Word and element location data:

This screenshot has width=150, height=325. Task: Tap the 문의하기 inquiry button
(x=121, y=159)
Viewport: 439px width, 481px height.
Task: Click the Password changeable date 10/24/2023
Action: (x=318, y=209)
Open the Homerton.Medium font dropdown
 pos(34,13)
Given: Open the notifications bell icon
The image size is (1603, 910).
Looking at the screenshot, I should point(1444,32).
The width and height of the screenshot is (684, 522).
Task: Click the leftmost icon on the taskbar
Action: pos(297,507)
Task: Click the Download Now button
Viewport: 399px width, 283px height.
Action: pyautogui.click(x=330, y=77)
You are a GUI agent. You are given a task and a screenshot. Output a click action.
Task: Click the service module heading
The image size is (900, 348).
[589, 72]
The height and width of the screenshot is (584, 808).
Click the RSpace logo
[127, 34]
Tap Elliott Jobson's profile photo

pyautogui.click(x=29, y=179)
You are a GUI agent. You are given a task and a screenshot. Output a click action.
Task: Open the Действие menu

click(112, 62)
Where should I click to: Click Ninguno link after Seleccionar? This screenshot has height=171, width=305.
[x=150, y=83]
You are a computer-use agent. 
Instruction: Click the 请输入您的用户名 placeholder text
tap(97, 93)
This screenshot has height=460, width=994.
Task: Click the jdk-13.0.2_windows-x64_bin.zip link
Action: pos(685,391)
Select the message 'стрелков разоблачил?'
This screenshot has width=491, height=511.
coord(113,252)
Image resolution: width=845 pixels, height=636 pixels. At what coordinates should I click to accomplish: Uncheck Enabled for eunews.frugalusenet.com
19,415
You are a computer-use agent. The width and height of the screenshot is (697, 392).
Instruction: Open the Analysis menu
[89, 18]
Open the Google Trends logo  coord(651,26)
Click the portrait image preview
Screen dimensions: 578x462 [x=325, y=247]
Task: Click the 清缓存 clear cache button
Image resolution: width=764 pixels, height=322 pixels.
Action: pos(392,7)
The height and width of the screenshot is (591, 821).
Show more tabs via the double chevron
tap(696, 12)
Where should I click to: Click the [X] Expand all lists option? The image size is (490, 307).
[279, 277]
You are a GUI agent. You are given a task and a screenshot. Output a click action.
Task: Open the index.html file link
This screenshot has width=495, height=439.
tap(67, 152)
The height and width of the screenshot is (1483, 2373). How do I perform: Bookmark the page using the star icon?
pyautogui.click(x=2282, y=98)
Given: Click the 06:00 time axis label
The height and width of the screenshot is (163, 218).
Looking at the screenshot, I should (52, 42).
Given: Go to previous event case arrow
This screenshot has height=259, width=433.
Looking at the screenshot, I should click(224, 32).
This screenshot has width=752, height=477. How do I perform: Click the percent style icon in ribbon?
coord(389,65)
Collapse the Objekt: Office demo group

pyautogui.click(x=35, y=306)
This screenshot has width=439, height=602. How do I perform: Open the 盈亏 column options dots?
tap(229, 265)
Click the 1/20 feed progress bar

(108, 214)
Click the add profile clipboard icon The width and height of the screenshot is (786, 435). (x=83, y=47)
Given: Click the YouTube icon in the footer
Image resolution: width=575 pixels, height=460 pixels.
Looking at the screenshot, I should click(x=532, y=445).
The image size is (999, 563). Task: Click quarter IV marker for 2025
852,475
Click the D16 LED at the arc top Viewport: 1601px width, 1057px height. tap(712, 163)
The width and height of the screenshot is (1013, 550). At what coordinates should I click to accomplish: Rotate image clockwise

Aim =
Copy all of the items above word for word, keeping every line.

Result for this exercise =
This screenshot has width=150, height=325. Task: Tap the 문의하기 inquiry button
(x=121, y=159)
Viewport: 439px width, 481px height.
Task: Click the Password changeable date 10/24/2023
Action: (x=318, y=209)
Open the Homerton.Medium font dropdown
 pos(34,13)
Given: Open the notifications bell icon
The image size is (1603, 910).
Looking at the screenshot, I should point(1444,32).
The width and height of the screenshot is (684, 522).
Task: Click the leftmost icon on the taskbar
Action: pos(297,507)
Task: Click the Download Now button
Viewport: 399px width, 283px height.
Action: pyautogui.click(x=330, y=77)
You are a GUI agent. You are given a task and a screenshot. Output a click action.
Task: Click the service module heading
The image size is (900, 348).
[589, 72]
The height and width of the screenshot is (584, 808).
Click the RSpace logo
[127, 34]
Tap Elliott Jobson's profile photo

pyautogui.click(x=29, y=179)
You are a GUI agent. You are given a task and a screenshot. Output a click action.
Task: Open the Действие menu

click(112, 62)
Where should I click to: Click Ninguno link after Seleccionar? This screenshot has height=171, width=305.
[x=150, y=83]
You are a computer-use agent. 
Instruction: Click the 请输入您的用户名 placeholder text
tap(97, 93)
This screenshot has height=460, width=994.
Task: Click the jdk-13.0.2_windows-x64_bin.zip link
Action: pos(685,391)
Select the message 'стрелков разоблачил?'
This screenshot has width=491, height=511.
coord(113,252)
Image resolution: width=845 pixels, height=636 pixels. At what coordinates should I click to accomplish: Uncheck Enabled for eunews.frugalusenet.com
19,415
You are a computer-use agent. The width and height of the screenshot is (697, 392).
Instruction: Open the Analysis menu
[89, 18]
Open the Google Trends logo  coord(651,26)
Click the portrait image preview
Screen dimensions: 578x462 [x=325, y=247]
Task: Click the 清缓存 clear cache button
Image resolution: width=764 pixels, height=322 pixels.
Action: pos(392,7)
The height and width of the screenshot is (591, 821).
Show more tabs via the double chevron
tap(696, 12)
Where should I click to: Click the [X] Expand all lists option? The image size is (490, 307).
[279, 277]
You are a GUI agent. You are given a task and a screenshot. Output a click action.
Task: Open the index.html file link
This screenshot has width=495, height=439.
tap(67, 152)
The height and width of the screenshot is (1483, 2373). How do I perform: Bookmark the page using the star icon?
pyautogui.click(x=2282, y=98)
Given: Click the 06:00 time axis label
The height and width of the screenshot is (163, 218).
Looking at the screenshot, I should (52, 42).
Given: Go to previous event case arrow
This screenshot has height=259, width=433.
Looking at the screenshot, I should click(224, 32).
This screenshot has width=752, height=477. How do I perform: Click the percent style icon in ribbon?
coord(389,65)
Collapse the Objekt: Office demo group

pyautogui.click(x=35, y=306)
This screenshot has width=439, height=602. How do I perform: Open the 盈亏 column options dots?
tap(229, 265)
Click the 1/20 feed progress bar

(108, 214)
Click the add profile clipboard icon The width and height of the screenshot is (786, 435). (x=83, y=47)
Given: Click the YouTube icon in the footer
Image resolution: width=575 pixels, height=460 pixels.
Looking at the screenshot, I should click(x=532, y=445).
The image size is (999, 563). Task: Click quarter IV marker for 2025
852,475
Click the D16 LED at the arc top Viewport: 1601px width, 1057px height. tap(712, 163)
The width and height of the screenshot is (1013, 550). At what coordinates should I click to accomplish: Rotate image clockwise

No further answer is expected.